Wenn in Deutschland Christen zu Demonstrationen aufrufen wird mir automatisch schlecht. Dann wird das Kreuz ausgepackt, Mutti malt ein schlecht gereimtes Plakat und dann marschiert die formierte Betroffenheit brav entlang der angemeldeten Wege. Die westdeutsche urbane Mittelschicht - auf niemand anderen kommt es halt in diesem Land an - wiege dann bewegt den Kopf über der abonnierten bundesweiten Tageszeitung und nimmt noch ein Schluck Café Latte...und denkt an Sylt.
Dies ist das Land, in dem die protestierenden Arbeitslosen 1998 stolz darauf waren, daß sie die Arbeitsämter mit Plakaten zugeklebt hatten, die man Dank eines neuen Klebers streifenfrei entfernen konnte. Proteste im Meister Proper Land - dann lieber ein Gläschen Essigreiniger.

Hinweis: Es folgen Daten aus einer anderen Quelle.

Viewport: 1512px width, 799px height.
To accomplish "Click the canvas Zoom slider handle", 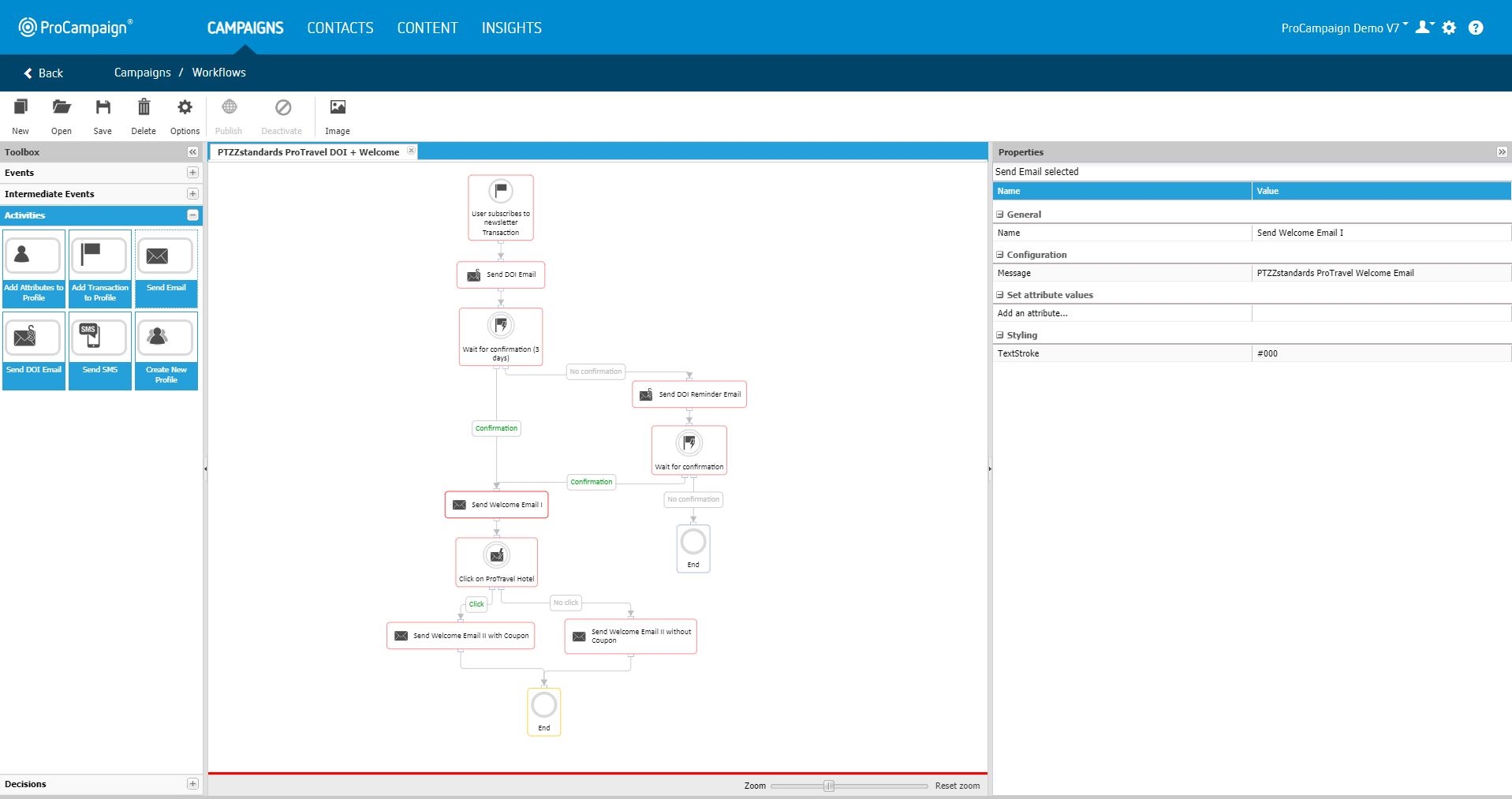I will [829, 786].
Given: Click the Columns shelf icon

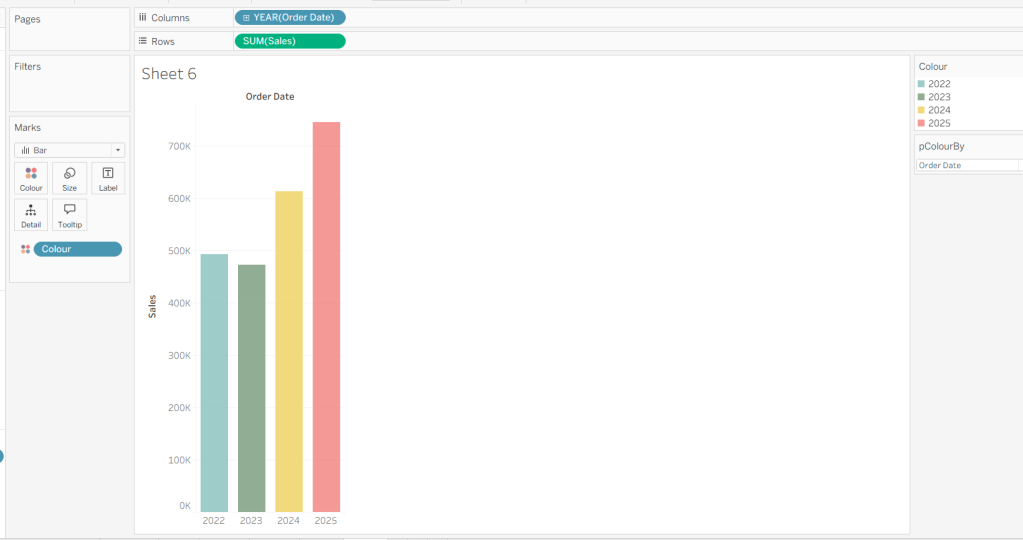Looking at the screenshot, I should pos(142,18).
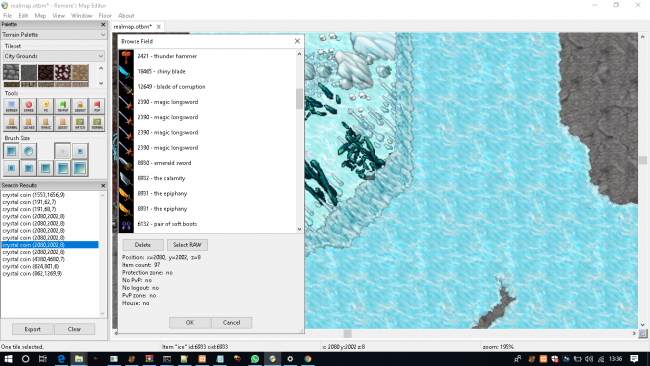Select the PZ protection zone tool
Image resolution: width=650 pixels, height=366 pixels.
46,106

Die politische Publizistik - schlecht ausgebildet wie in keinem anderen Land - taumelt zur Zeit von einer redaktionellen Katastrophe zur anderen. Gerade noch hat sie sich zu einer alternative Öffentlichkeit aufgeschwungen, als Sachverwalter des "Reformdrucks". Andererseits gibt es aller Orten die feuchten Träume von der Bürgergesellschaft. Jetzt bauen Zeitleser Barrikaden. Ein Traum für's Feuilleton. So wird es denn wohl auch mit den jetzigen Protesten enden: Sie werden als kuschelige Gemeinschaftserfahrung verbucht, ein Kirchentag für Arme. Als Abendmahl gibt's Dosenbier.
Ich frage mich immer, ob man sich etwas von Journalisten über Wirtschaftspolitik sagen lassen muß, die allesamt für bankrotte Verlage arbeiten. Alle Großzeitungen haben entlassen und standen am Rande des Konkurses. Die SZ verkauft ihren Stammsitz, die FAZ entließ. Die gleichen Akteure, die mit dem neuen Markt schon so völlig daneben lagen, versuchen jetzt ihr publizistisches Glück am deutschen Sozialstaat. Unter dem Trommelfeuer der Sachzwangsapologeten ist der politische Diskurs auf einen Minimalmainstream zusammengeschrumpft.
Erinnert sich noch jemand, daß die deutsche Börse mit der britischen Fusionieren wollte und nur der neue Markt in Frankfurt bleiben sollte? Alle feierten es, jetzt gibt es den neuen Markt nicht mehr. Aber egal, es wird schon richtig sein, wenn es mehr als 500 Wörter hat.
Es bleibt uns nur die Hoffnung, daß Florida Rolf auf seinem juristischen Rachefeldzug gegen die Gesellschaft, die so gern seinen Tod gesehen hätte, weiterhin jeden Prozeß gewinnt. Wo waren eigentlich die Montagsdemonstranten, als den Hilfebedürftigen in den Knästen in Übersee die Hilfe gestrichen werden sollte?
Nein, ich möchte, daß der Datschenpreis fällt und daß alle Kirchen zu "MyGeizig"'s werden. Wenn dann noch Bischof Krenn Papst wird, sieht die Welt endlich so aus, wie sie ist.